Switch to side-by-side view

--- a
+++ b/website/pages/recoll-webui-install-wsgi.txt
@@ -0,0 +1,200 @@
+= Recoll WebUI Apache installation from scratch 
+
+The https://github.com/koniu/recoll-webui[Recoll WebUI] offers an
+alternative, WEB-based, interface for querying a Recoll index.
+
+It can be quite useful to extend the use of a shared index to multiple
+workstations, without the need for a local Recoll installation and shared
+data storage.
+
+The Recoll WebUI is based on the
+http://bottlepy.org/docs/dev/index.html[Bottle Python framework], which has
+a built-in WEB server, and the simplest deployment approach is to run it
+standalone. However the built-in server is restricted to handling one
+request at a time, which is problematic in multi-user situations,
+especially because some requests, like extracting a result list into a CSV
+file, can take a significant amount of time.
+
+The Bottle framework can work with several multi-threading Python HTTP
+server libraries, but, given the limitations of the Recoll Python module
+and the Python interpreter itself, this will not yield optimal performance,
+and, especially can't efficiently leverage the now ubiquitous
+multiprocessors.
+
+In multi-user situations, you can get better performance and ease of use
+from the Recoll WebUI by running it under Apache rather than as a
+standalone process. With this approach, a few requests per second can
+easily be handled even in the presence of long-running ones.
+
+Neither Recoll nor the WebUI are optimized for high multi-user load, and it
+would be very unwise to use them as the search interface to a busy WEB
+site.
+
+The instructions about using the WebUI under Apache as given in the
+repository README are a bit terse, and are missing a few details,
+especially ones which impact performance.

Task brief
Continue the Recoll WebUI Apache installation notes from the point where they stop.

Dataset records

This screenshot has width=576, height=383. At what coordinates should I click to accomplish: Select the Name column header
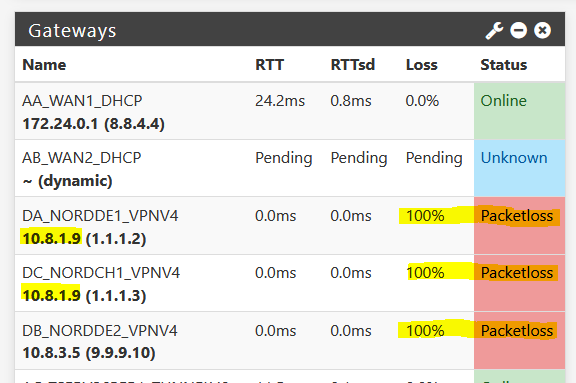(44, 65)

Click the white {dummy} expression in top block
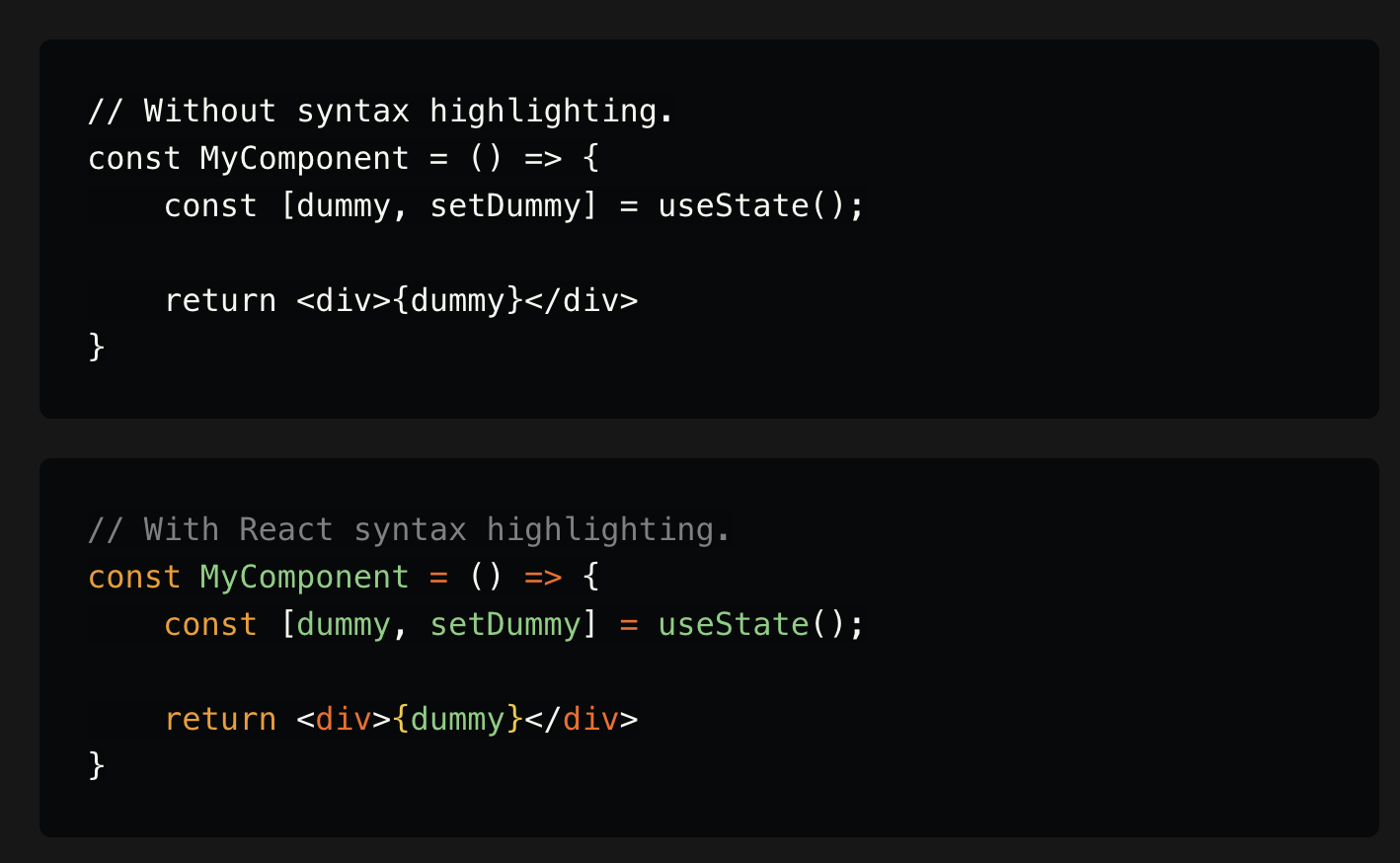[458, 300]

* * *

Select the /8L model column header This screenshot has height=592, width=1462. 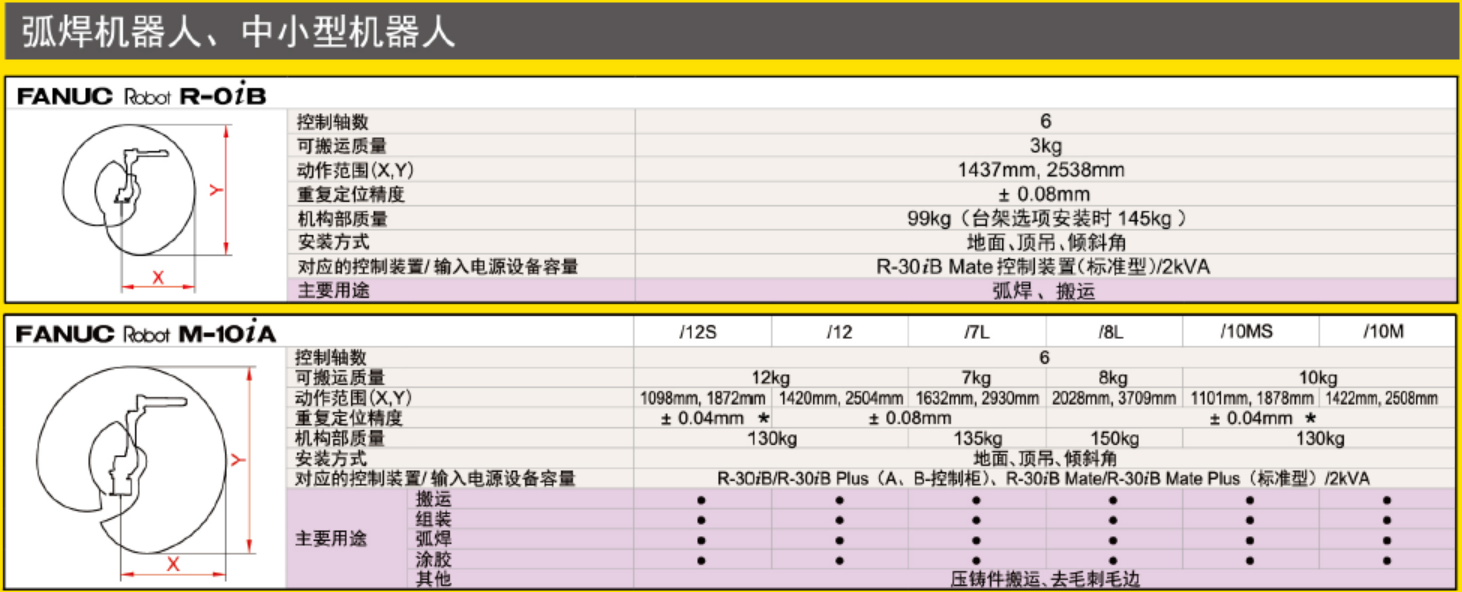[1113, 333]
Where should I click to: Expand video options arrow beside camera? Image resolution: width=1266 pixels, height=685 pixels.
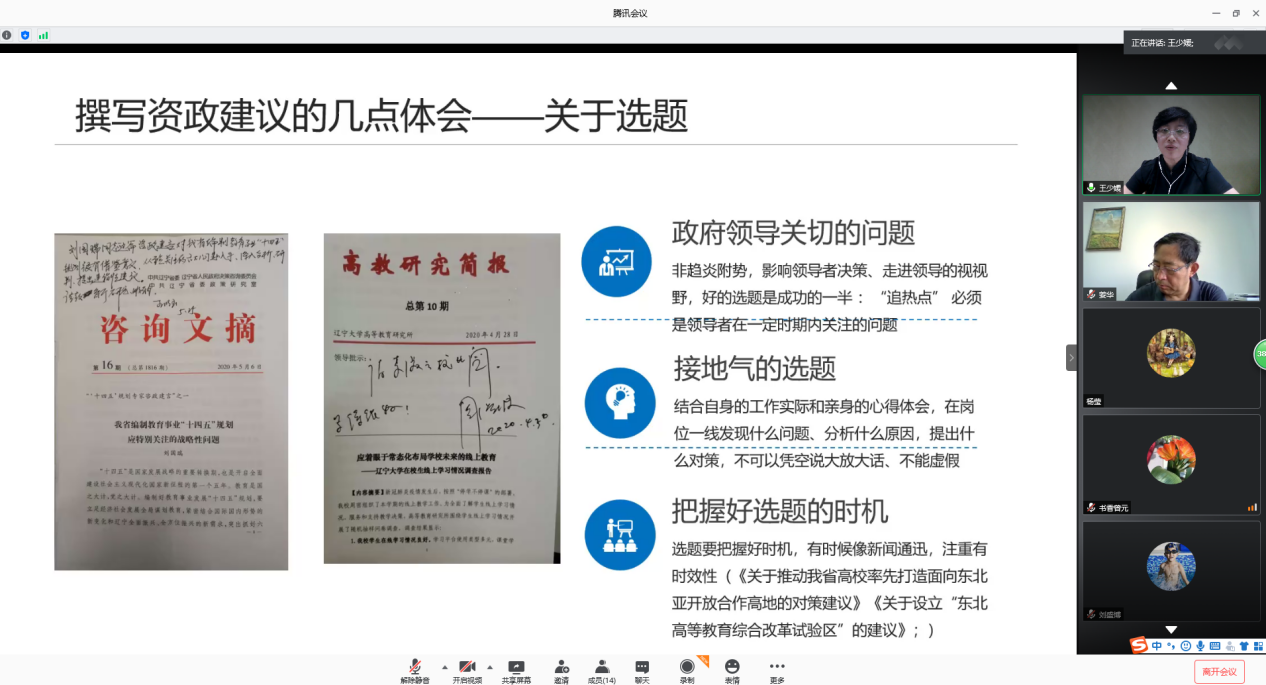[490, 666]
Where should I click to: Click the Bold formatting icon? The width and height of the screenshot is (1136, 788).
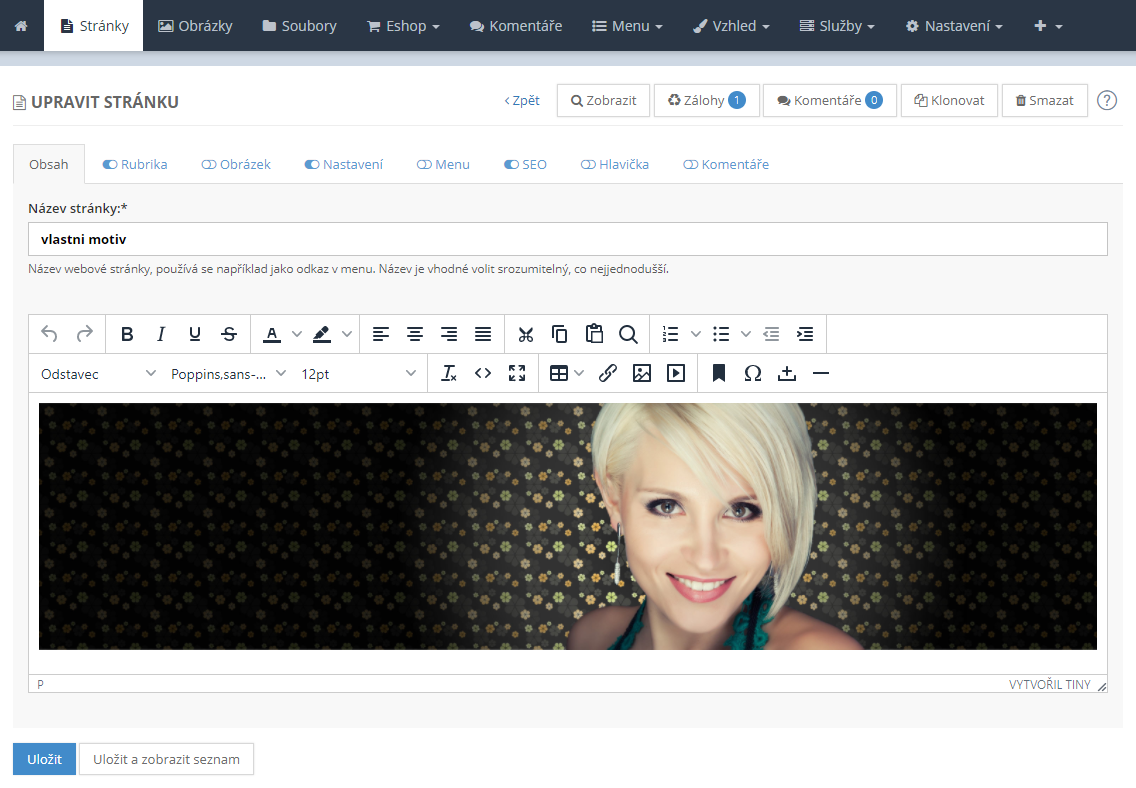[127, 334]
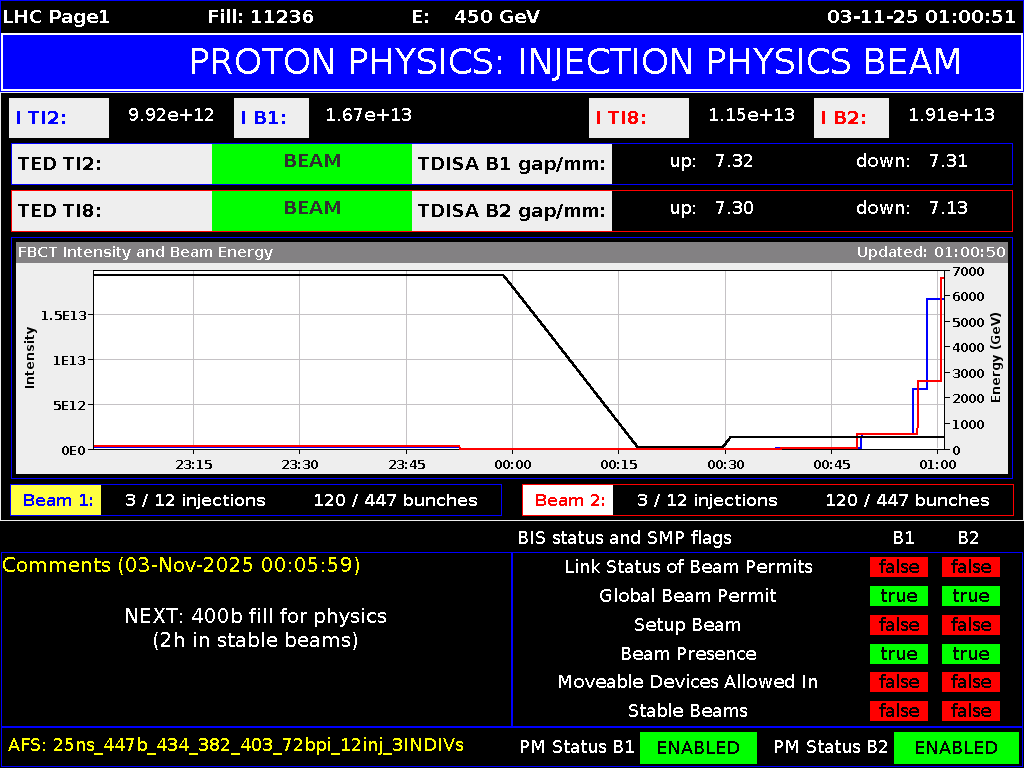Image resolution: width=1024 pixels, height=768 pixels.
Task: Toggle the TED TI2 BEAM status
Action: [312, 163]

--

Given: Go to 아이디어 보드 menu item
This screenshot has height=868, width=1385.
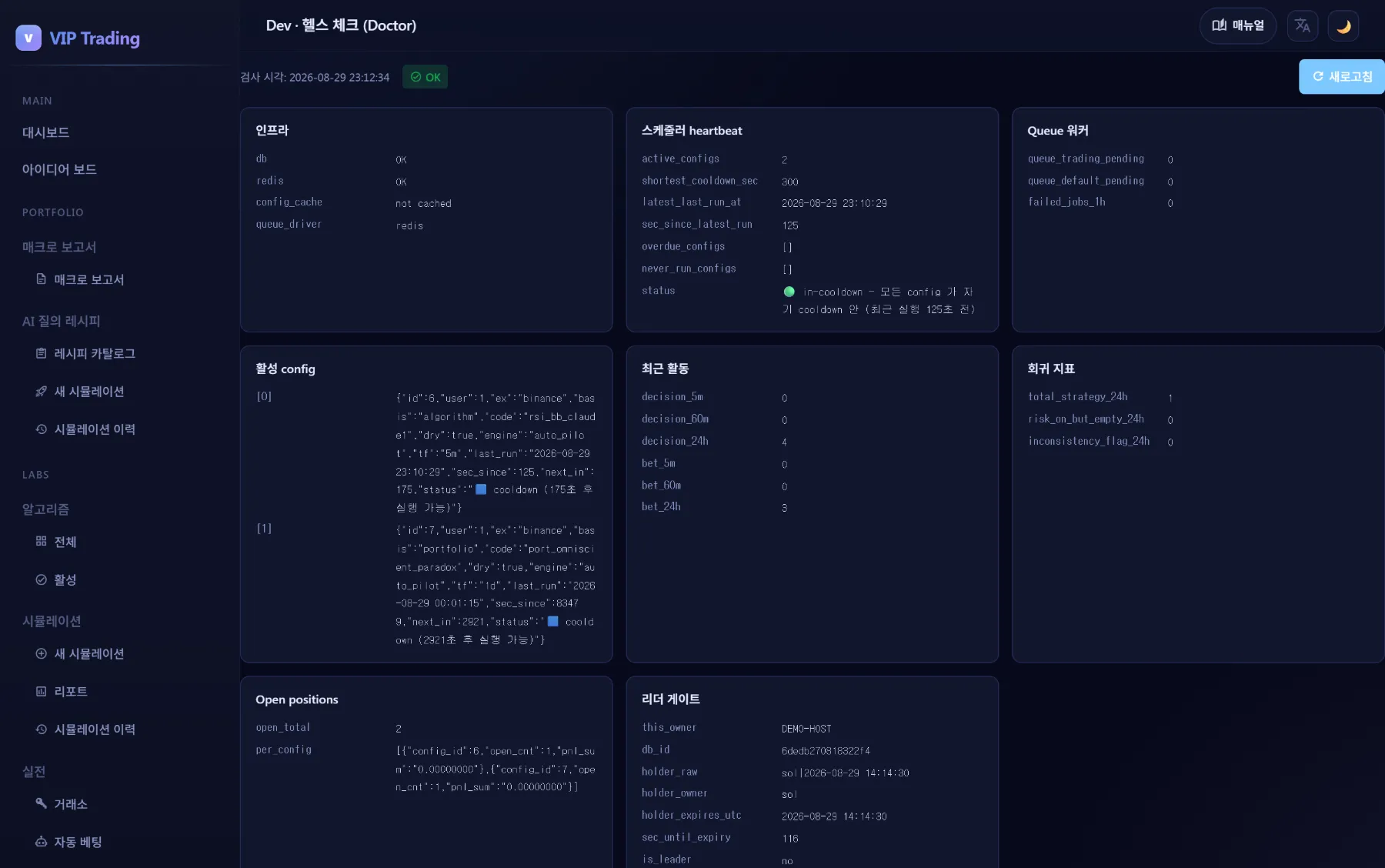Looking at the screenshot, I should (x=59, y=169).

Answer below
+
+Here follows the synopsis of two WebUI installations on initially
+Apache-less Ubuntu (14.04) and DragonFly BSD systems. The first should
+extend easily to other Debian-based systems, the second at least to
+FreeBSD. rpm-based systems are left as an exercise to the reader, at least
+for now...
+
+
+CAUTION: THE CONFIGURATIONS DESCRIBED HAVE NO ACCESS CONTROL. ANYONE WITH
+ACCESS TO THE NETWORK WHERE THE SERVER IS LOCATED CAN RETRIEVE ANY
+DOCUMENT.
+
+== On a Debian/Ubuntu system
+
+=== Install recoll 
+
+    sudo apt-get install recoll python-recoll
+
+Configure the indexing and check that the normal search works (I spent
+quite a lot of time trying to understand why the WebUI did not work, when
+in fact it was the normal recoll configuration which was broken and the
+regular search did not work either).
+
+Take care to be logged in as the user you want to run the web search as
+while you do this.
+
+
+=== Install the WebUI
+
+Clone the github repository, or extract the master tar installation, and
+move it to '/var/www/recoll-webui-master/'. Take care that it is read/execute
+accessible by your user.
+
+=== Install Apache and mod-wsgi
+
+
+    sudo apt-get install apache2 libapache2-mod-wsgi
+
+I then got the following message:
+
+    AH00558: apache2: Could not reliably determine the server's fully qualified domain name, using 127.0.1.1. Set the 'ServerName' directive globally to suppress this message
+
+To clear it, I added a ServerName directive to the apache config, maybe you
+won't need it. Edit '/etc/apache2/sites-available/000-default.conf' and add
+the following at the top (globally). Things work without this fix anyway,
+this is just to suppress the error message. You probably need to adjust the
+address or use a real host name:
+
+    ServerName 192.168.4.6
+
+
+Edit '/etc/apache2/mods-enabled/wsgi.conf', add the following at the end of
+the "IfModule" section.
+
+Change the user ('dockes' in the example) taking care that he is the one who
+owns the index ('.recoll' is in his home directory).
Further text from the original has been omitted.